Invité de Sud Radio, Vladimir Fédorovski, son ancien ancien diplomate, voit en Mikhaïl Gorbatchev "un symbole extraordinaire". "C'est un géant du XXe siècle car c'est un homme qui a changé la phase du monde de par sa volonté, raconte-t-il. Il a contribué à la construction d'un système qui garantissait la paix. Il a su nous éloigner de l'apocalypse. Même son départ était quelque chose de symbolique, c'était la fin d'une époque".

"Gorbatchev a commis des fautes assez significatives"

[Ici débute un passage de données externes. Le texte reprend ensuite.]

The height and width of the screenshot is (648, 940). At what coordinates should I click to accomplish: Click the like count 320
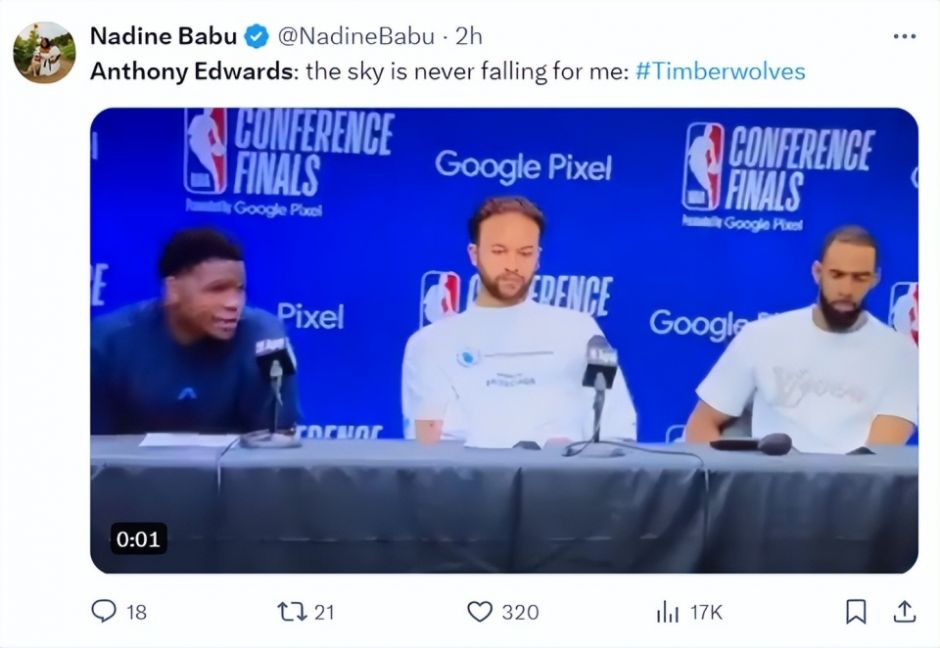[520, 612]
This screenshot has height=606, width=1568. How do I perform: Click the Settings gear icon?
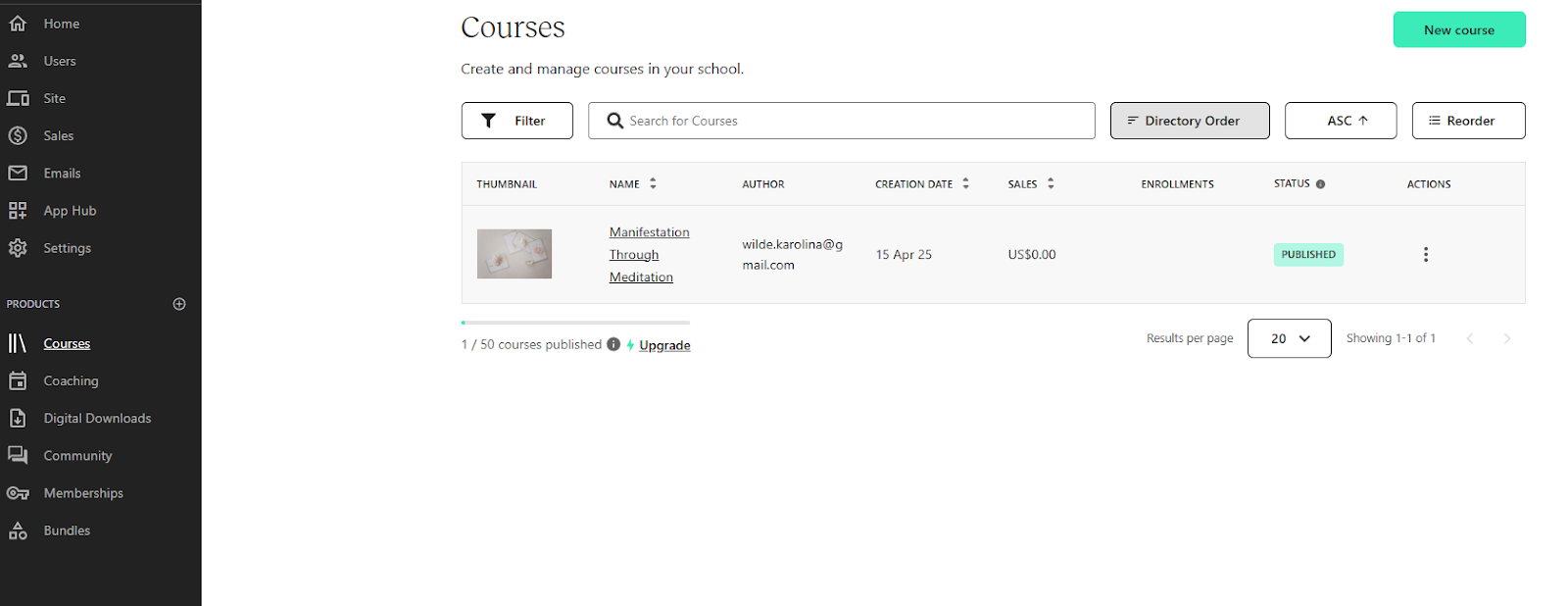coord(18,248)
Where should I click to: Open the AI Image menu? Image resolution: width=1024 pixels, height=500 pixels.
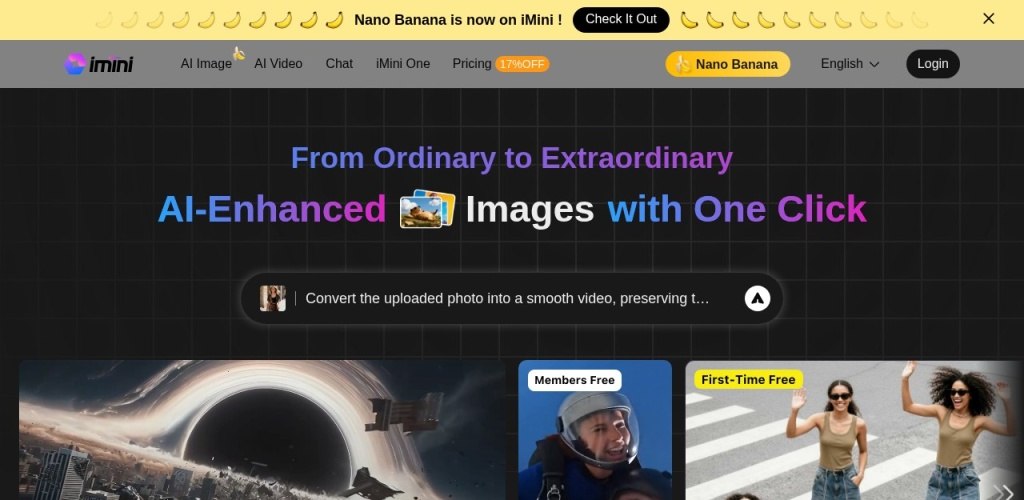pyautogui.click(x=206, y=64)
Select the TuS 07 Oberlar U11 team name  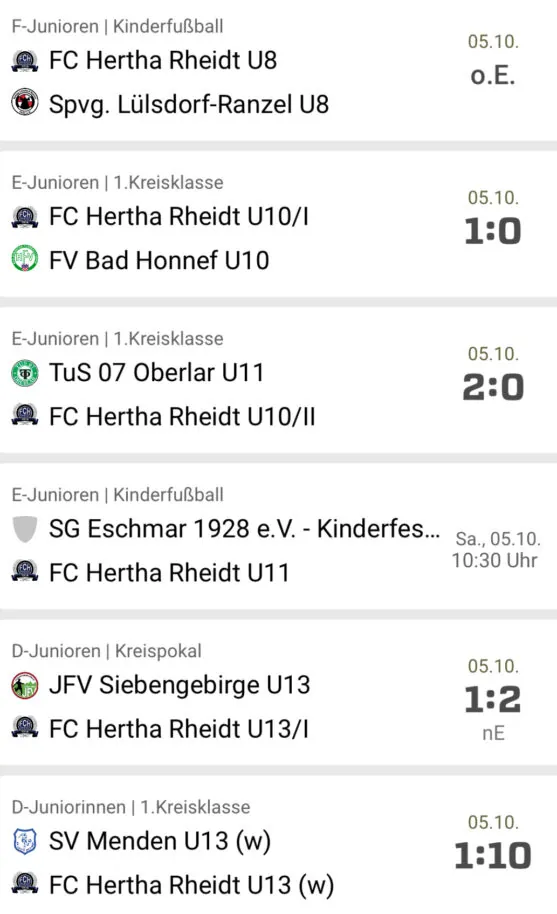[x=156, y=372]
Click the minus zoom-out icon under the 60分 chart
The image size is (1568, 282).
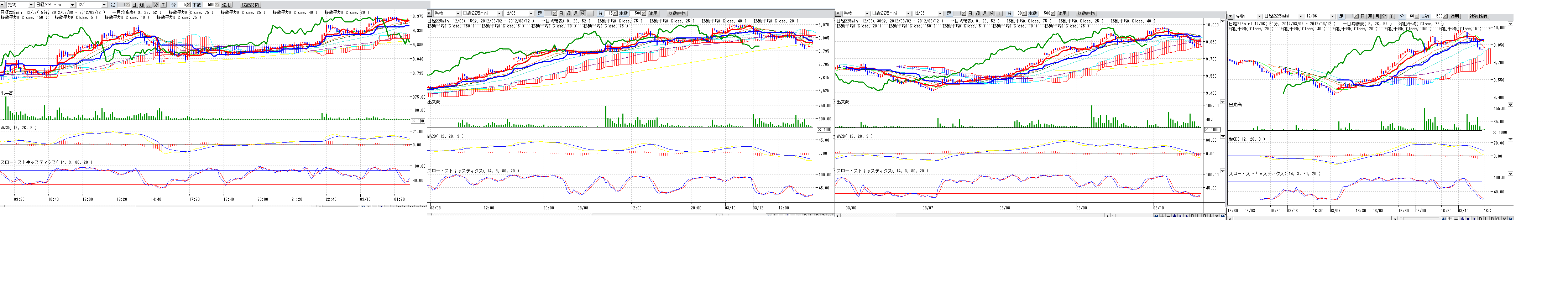point(1456,219)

Vladimir Fédorovski émet tout de même quelques critiques sur sa gestion de la Perestroïka, cette grande reconstruction de l'URSS voulue par Mikhaïl Gorbatchev. "Il voulait transformer l'Union Soviétique. C'était réalisable mais il a commis des fautes assez significatives dans le domaine économique. Il voulait aller vite et très loin. Mais c'est un message pour les générations futures qui nous alerte sur ce qu'on vit aujourd'hui. Récemment, Gorbatchev a rappelé que l'on n'avait jamais été aussi proche d'une guerre mondiale qu'aujourd'hui. On vit l'un des moments les plus dangereux de l'histoire de l'humanité".

"Il voulait changer le monde pour le mieux et pour la paix"

Il a, lors de son vivant, "rompu avec le cercle de la terreur" détaille Fédorovski. "Lors de la Révolution de 1991 - le lendemain de sa démission - il a empêché que l'on ne tire sur la foule. Il a tendu la main à l'occident avec le coeur. Hélas, l'occident n'a pas saisi cette main. Aujourd'hui, Gorbatchev est l'homme le plus haï de l'histoire de la Russie et de l'opinion publique car la situation post-communiste a été très difficile. La moitié des Russes frôlait le seuil de pauvreté. Les Russes pensent que Gorbatchev a été berné par les Occidentaux. Ce qui est vrai. Mais ils pensent qu'il était naïf. Alors que, non, il ne l'était pas ! Il voulait changer le monde pour le mieux et pour la paix".